— Start —
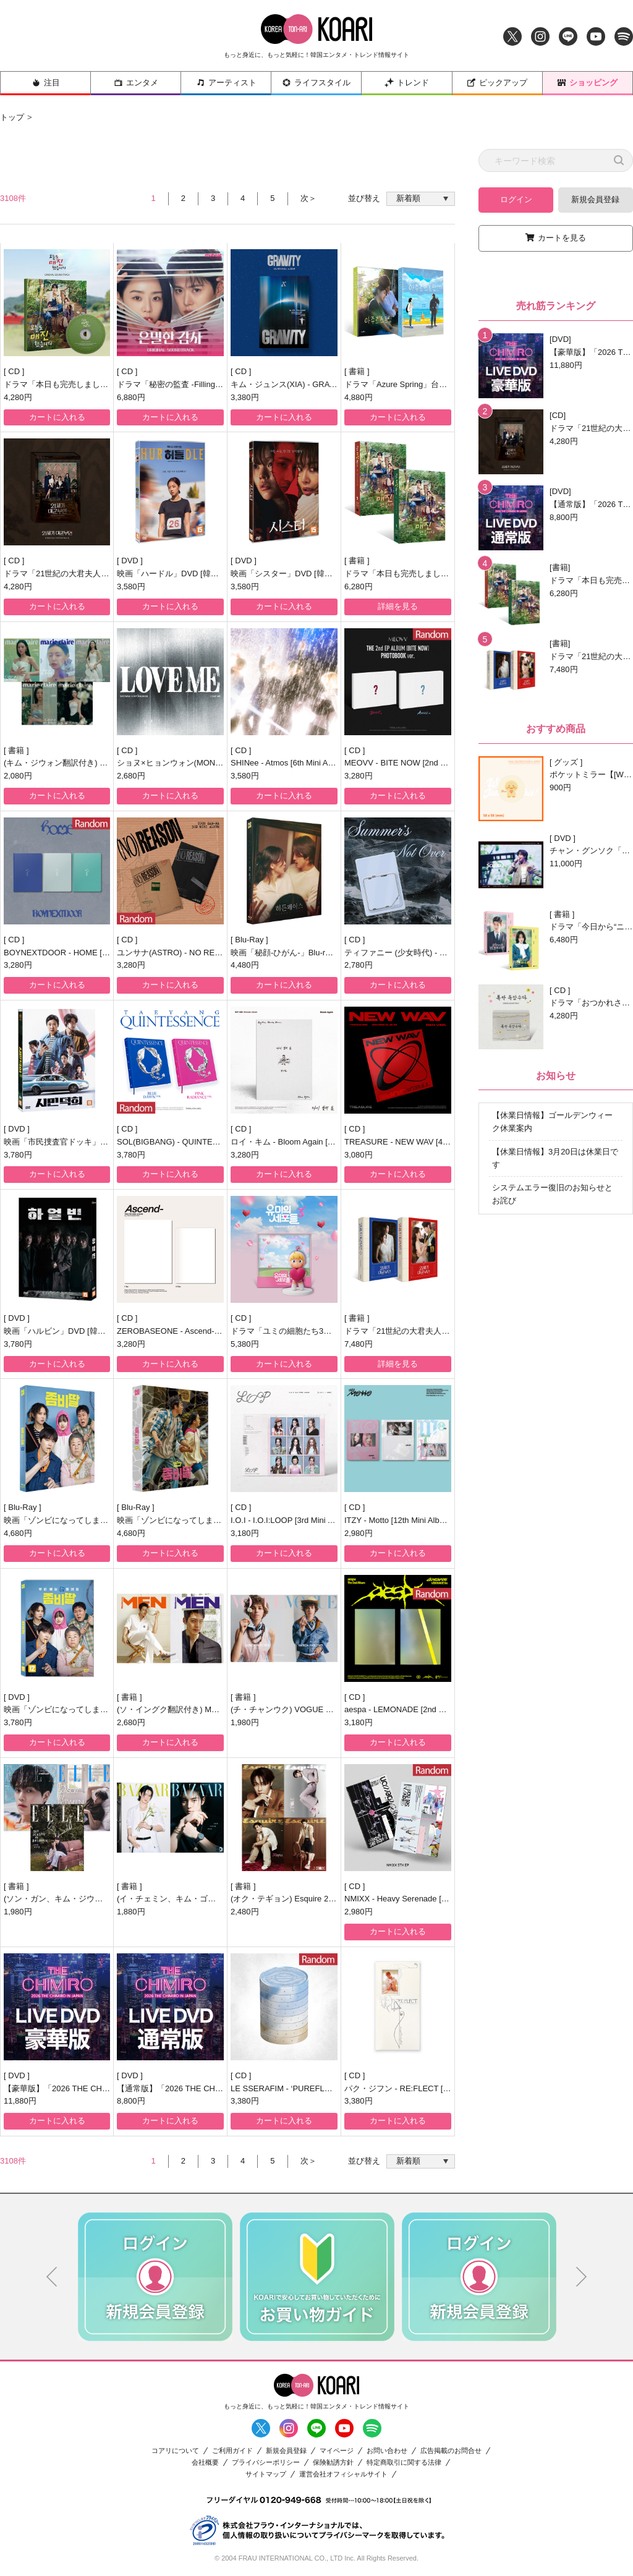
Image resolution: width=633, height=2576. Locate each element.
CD (15, 371)
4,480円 (245, 965)
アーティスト (226, 82)
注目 (46, 82)
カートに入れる (57, 417)
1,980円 (245, 1722)
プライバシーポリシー (266, 2462)
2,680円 (131, 775)
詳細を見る (398, 606)
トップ (12, 117)
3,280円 (358, 775)
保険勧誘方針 (333, 2462)
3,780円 (18, 1154)
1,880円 (131, 1911)
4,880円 (358, 397)
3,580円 (131, 586)
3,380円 (245, 397)
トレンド (406, 82)
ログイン (516, 199)
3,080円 (358, 1154)
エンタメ (136, 82)
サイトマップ (265, 2474)
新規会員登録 (595, 199)
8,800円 (131, 2100)
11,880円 (20, 2100)
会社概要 (205, 2462)
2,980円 (358, 1533)
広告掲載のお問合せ (451, 2450)
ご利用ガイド (232, 2450)
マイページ (337, 2450)
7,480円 (358, 1344)
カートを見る (562, 237)
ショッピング (587, 82)
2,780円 (358, 965)
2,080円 (18, 775)
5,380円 (245, 1344)
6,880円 (131, 397)
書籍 (358, 371)
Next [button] (582, 2276)
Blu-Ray (250, 939)
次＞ (308, 198)
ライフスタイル (316, 82)
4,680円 (18, 1533)
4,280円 (18, 397)
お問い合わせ (387, 2450)
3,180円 (245, 1533)
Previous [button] (52, 2276)
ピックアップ (497, 82)
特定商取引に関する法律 (404, 2462)
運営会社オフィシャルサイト (343, 2474)
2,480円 (245, 1911)
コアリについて (175, 2450)
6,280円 (358, 586)
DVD (130, 560)
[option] (155, 2276)
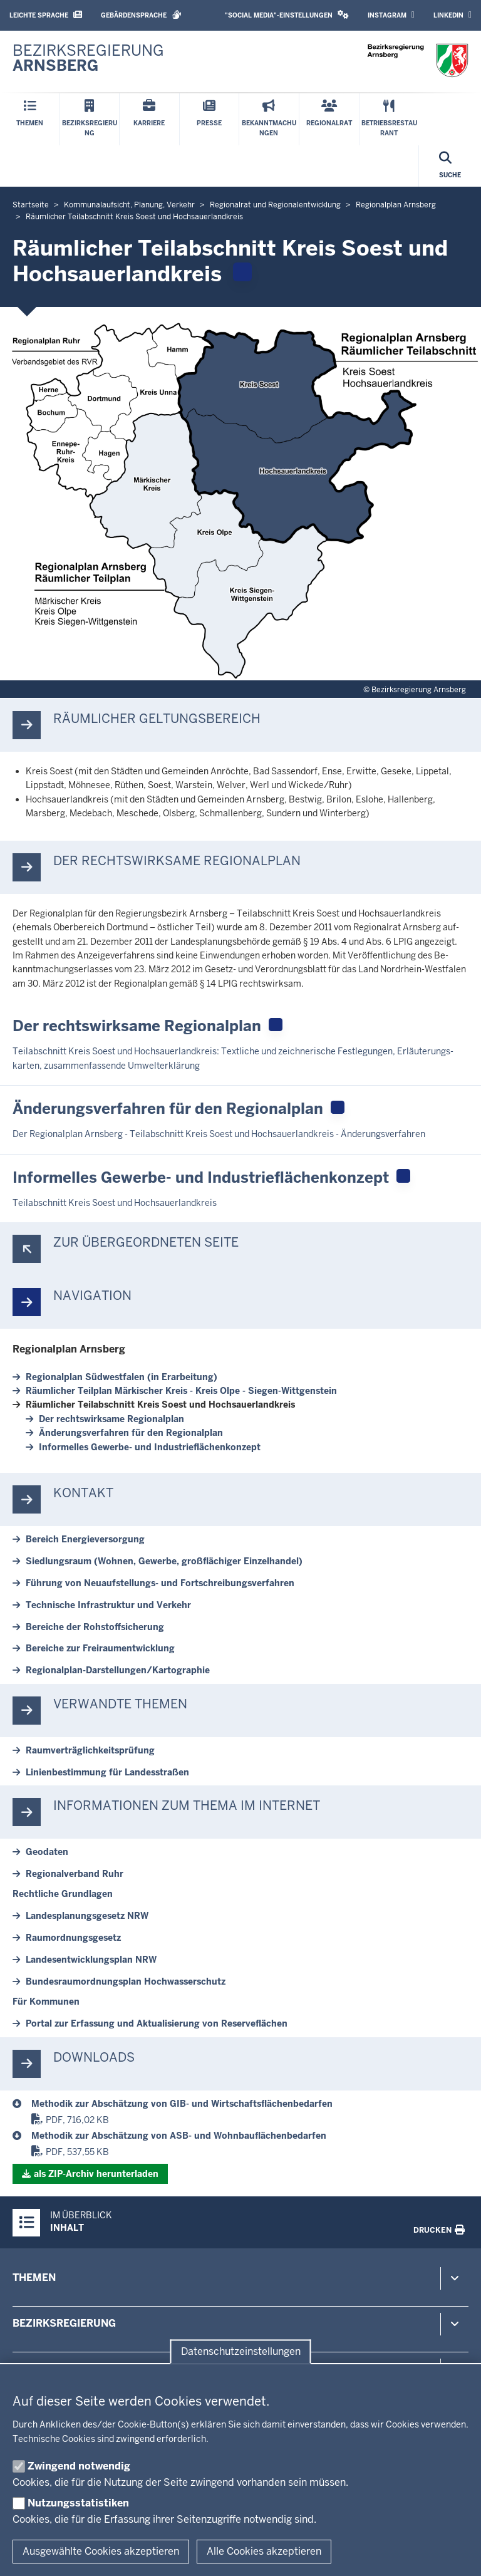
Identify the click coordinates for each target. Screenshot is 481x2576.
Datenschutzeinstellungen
— End —
## WRITTEN TASK:
Please reproduce the records in the stretch from "ライフスタイル (316, 82)" through "[option] (155, 2276)", changing "Previous" to "Back" and keeping everything else the same.

## REPLY:
ライフスタイル (316, 82)
4,680円 (18, 1533)
4,280円 (18, 397)
お問い合わせ (387, 2450)
3,180円 (245, 1533)
Back [button] (52, 2276)
ピックアップ (497, 82)
特定商取引に関する法律 (404, 2462)
運営会社オフィシャルサイト (343, 2474)
2,480円 (245, 1911)
コアリについて (175, 2450)
6,280円 (358, 586)
DVD (130, 560)
[option] (155, 2276)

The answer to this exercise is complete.